Installé dans son rôle de poète du roi, Malherbe n’en court pas moins après les pensions ou autres avantages en nature comme l’attribution d’une abbaye ou d’un château. Pourtant il remplit pleinement son rôle de propagandiste de la politique royale. Janvier 1610, parution de la liste des pensions. Le nom de Malherbe en est absent. Le poète cristallise son mécontentement sur Sully, qu’il n’hésite pas à critiquer. Le 14 mai 1610, Ravaillac assassine Henri IV et change le cours de l’histoire. Malherbe reçoit commande pour une pièce de vers sur la mort de Henri le Grand mais là encore, il tarde tellement que le poème n’est pas publié. (peut-être voulait-il se venger des promesses non tenues d’Henri IV?)
Marie de Médicis assure la régence au nom de son fils puis devient chef du Conseil du roi jusqu'en 1617, date de la prise de pouvoir de Louis XIII. Placé sous leur protection, Malherbe est plus que jamais poète de la cour. Il reçoit commande pour le mariage de Louis XIII avec Anne d’Autriche. Afin d’obtenir une pension, il travaille d’arrache-pied et livre, en temps et en heure, le poème sur un mariage du roi et de la reine. Cette fois, il figure sur le livre des pensions à hauteur de 1 500 livres.
En 1616, après dix ans d’absence, il se souvient qu’il a femme et enfant et prend la route pour Aix-en-Provence. De retour à Paris, son influence grandit : 13 pièces publiées en 1607, 15 en 1609, 35 en 1615 et le recueil des plus beaux vers en 72 pièces dont 12 inédites en 1627.
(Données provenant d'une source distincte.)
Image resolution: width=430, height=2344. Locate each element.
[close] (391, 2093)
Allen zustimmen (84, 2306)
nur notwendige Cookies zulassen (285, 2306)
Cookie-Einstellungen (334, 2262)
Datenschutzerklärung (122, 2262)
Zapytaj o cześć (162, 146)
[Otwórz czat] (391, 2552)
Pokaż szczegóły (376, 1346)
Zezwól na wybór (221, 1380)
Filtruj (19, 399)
Mais la politique s’en mêle et Marie de Médicis, est écartée des affaires, Malherbe prend de la distance pendant quelques années tout en restant poète du roi. Opportuniste, il assiste au retour en grâce de Richelieu et s’attache à son service et le voilà nommé trésorier de France. Tous deux partagent la passion des belles lettres. Richelieu, féru de littérature aime à retrouver Malherbe et ses disciples François Maynard, Honorat Bueil de Racan, Vauquelin des Yveteaux, Yvrande, Patru, Touvant, Colomby autant de poètes et d’écrivains sur qui le cardinal peut compter. Malherbe se retrouve à la tête d’un quasi ministère de la langue française qui débouchera en 1635 sur la création de l’Académie Française, qui, aujourd’hui encore, est dépositaire de la doctrine de Malherbe1 pour renforcer l'unité linguistique de la France par le choix des mots, la musique des phrases, la rigueur du style, la recherche du purisme mais aussi son prestige auprès du roi.
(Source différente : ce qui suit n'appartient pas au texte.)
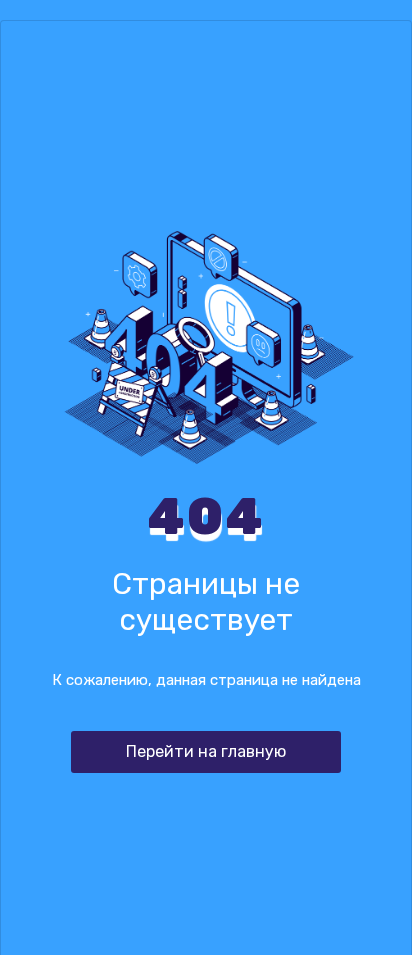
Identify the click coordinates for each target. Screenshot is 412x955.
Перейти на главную (206, 751)
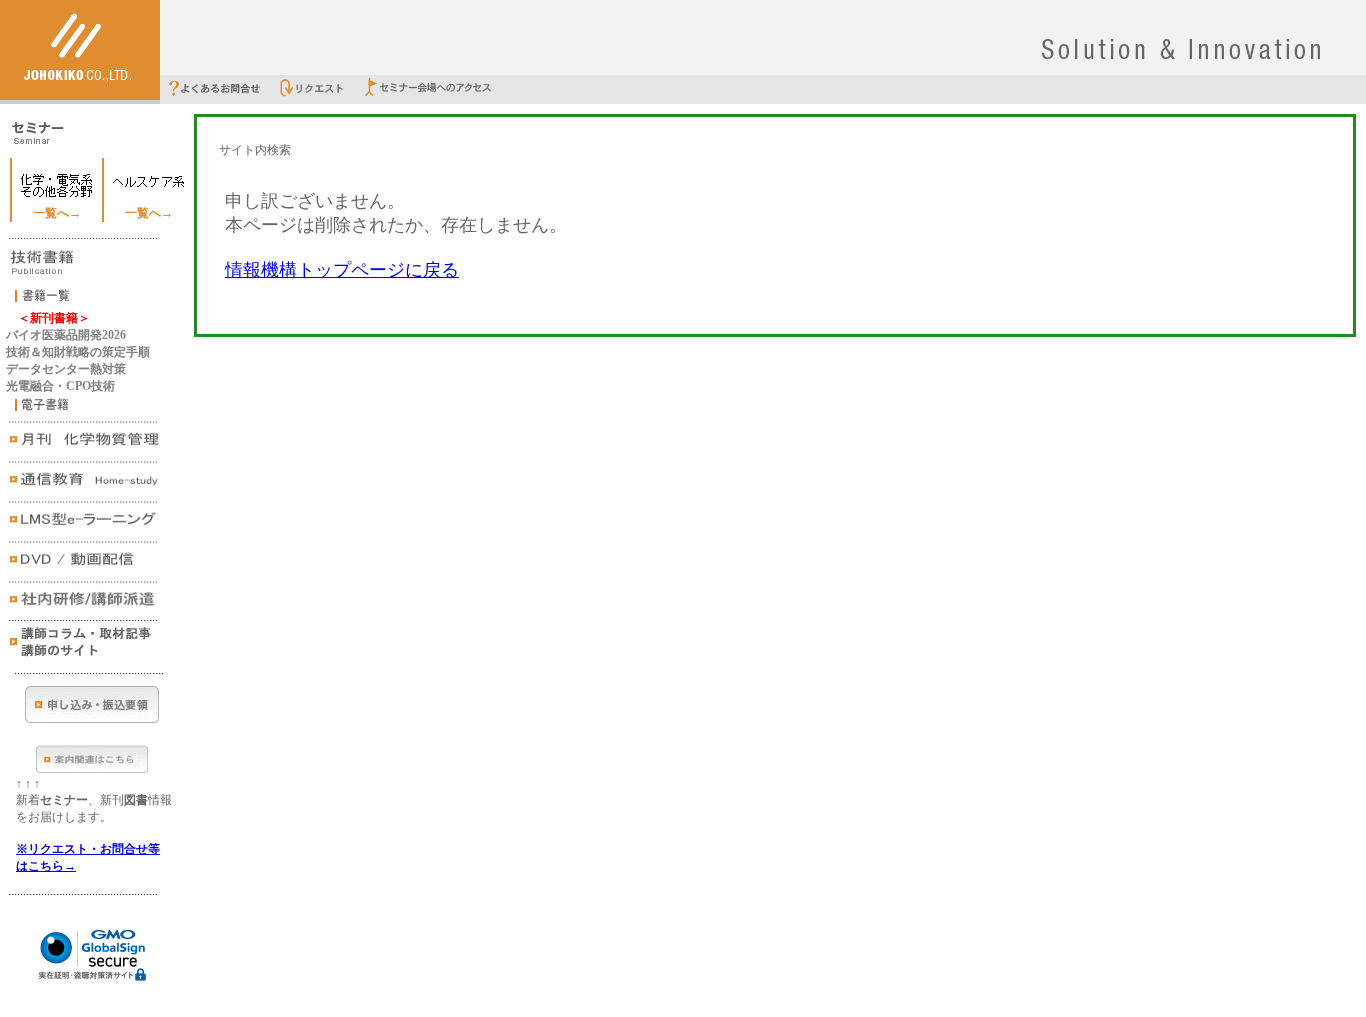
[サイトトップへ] (80, 96)
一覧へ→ (57, 213)
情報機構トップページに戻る (342, 270)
Hélas le poète ne portera pas cette Académie sur les fonts baptismaux. Une fois de plus, une mauvaise nouvelle arrive d’Aix-en-Provence : la mort de Marc-Antoine, son dernier fils, assassiné à la suite d’un duel.
Sur la mort du fils de l’auteur
Que mon fils ait perdu sa dépouille mortelle,
Ce fils qui fut si brave, et que j’aimai si fort,
Je ne l’impute point à l’injure du sort,
Puisque finir à l’homme est chose
naturelle.
Mais que de deux
marauds la surprise infidèle
Ait terminé ses jours d’une tragique mort ;
En cela ma douleur n’a point de réconfort,
Et tous mes sentiments sont d’accord avec elle.
Ô mon Dieu, mon
Sauveur, puisque par la raison
Le trouble de mon âme étant sans guérison,
Le vœu de la vengeance est un vœu légitime,
Fais que de ton
appui je sois fortifié :
Ta justice t’en prie, et les auteurs du crime
Sont fils de ces bourreaux qui t’ont crucifié !
Les démarches pour faire condamner les meurtriers ont raison de sa santé. Il décède le
6 octobre 1628 à Paris non sans avoir repris, une heure avant sa mort, une servante pour une faute de français . Et de déclarer à son confesseur :
« Je défendrai jusqu'à la mort la pureté de la langue française.
1 - Dépositaire de la doctrine de Malherbe, composée de gens de lettres mais aussi de représentants lettrés de différentes professions et de divers états, l’Académie avait reçu une mission dont on mesure mieux aujourd’hui la profonde originalité : constituer avec sagesse et économie une langue qui ne fût pas celle des spécialistes, des érudits, ni celle des corporations, qui eût la clarté et l’élégance qu’on accorde au latin, où ne fût pas accentué l’écart entre langue écrite et langue parlée, qui tînt enfin sa force de son double attachement à l’usage et à la norme.